Housing News Roundup: December 7, 2015
Eviction Rates in Baltimore among Nation's Highest
According to a new study from the Maryland-based Public Justice Center, more than 6,000 renters are evicted in Baltimore City each year. Only Detroit’s eviction rate is higher. Baltimore’s rent court defendants tend to be black women, living on less than $2,000 a month. Of 300 renters facing eviction, 78 percent reported one or more health and safety violations in the property, including infestations, peeling paint, and plumbing leaks. “Reform really needs to begin with legislature,” according to former District Administrative Judge Keith E. Matthews. “Maryland is the easiest state to evict someone, because that’s the way the laws are. If the rent is due on the first, on the second you can file for eviction. It’s easy for a landlord to get an eviction. Other states make it hard.”
Source: Baltimore Sun
Increasing Affordable Housing for Artists
To keep cities affordable and creative, some affordable housing developments are limiting residence to verified artists. The “subsidize-artists” movement’s popularity is fueled by studies showing that low-income creative spaces, in cities like Reno, Nev., raise property values and increase property and sales taxes. “By targeting artists, you create a community that has a broader impact on a city. Not every affordable housing project has that,” said Jim Kelly of 4Culture, a quasi-public agency in King County, Wash. However, the movement draws ire as an unwarranted preference or even “planned gentrification.”

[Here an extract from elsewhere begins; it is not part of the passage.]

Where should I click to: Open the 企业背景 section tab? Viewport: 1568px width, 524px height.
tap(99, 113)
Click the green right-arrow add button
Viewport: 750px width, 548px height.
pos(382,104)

Source: Investor’s Business Daily
Opinion: Seizing the Opportunity in LA's Land Holdings
The cancellation of Los Angeles County’s 710 corridor extension left the California Department of Transportation (“Caltran”) a sizable stockpile of homes and property, slated for demolition to accommodate a freeway. In his Los Angeles Times column, architecture critic Christopher Hawthorne urges seizing the opportunity to stimulate equitable growth and development. Hawthorne envisions a combination of new parks and affordable and market-rate housing in the 710 corridor. The land holdings are an asset that few cities have. With creativity, Hawthorne argues that the land could spark a self-funded venture that connects communities separated by previous freeway development and increases the stock of affordable housing in the region.
Source: Los Angeles Times
Surviving as a Low-Income Single Mom
The number of single-parent households, largely headed by women, have nearly tripled since 1960. Meanwhile, government benefits have dropped by more than a third for these extremely-low-income households between 1983 and 2004. Those with government assistance face time limits and work requirements, with little childcare assistance to make that possible. How do low-income single mothers survive? Strategies involve “piecing together help from family and friends, letting bills stay unpaid, and in some of the more dire situations, they doubled up with friends and other family members because housing is such a big cost,” according to Kristin Seefeldt, a professor at the University of Michigan and co-author of a recent paper on the topic.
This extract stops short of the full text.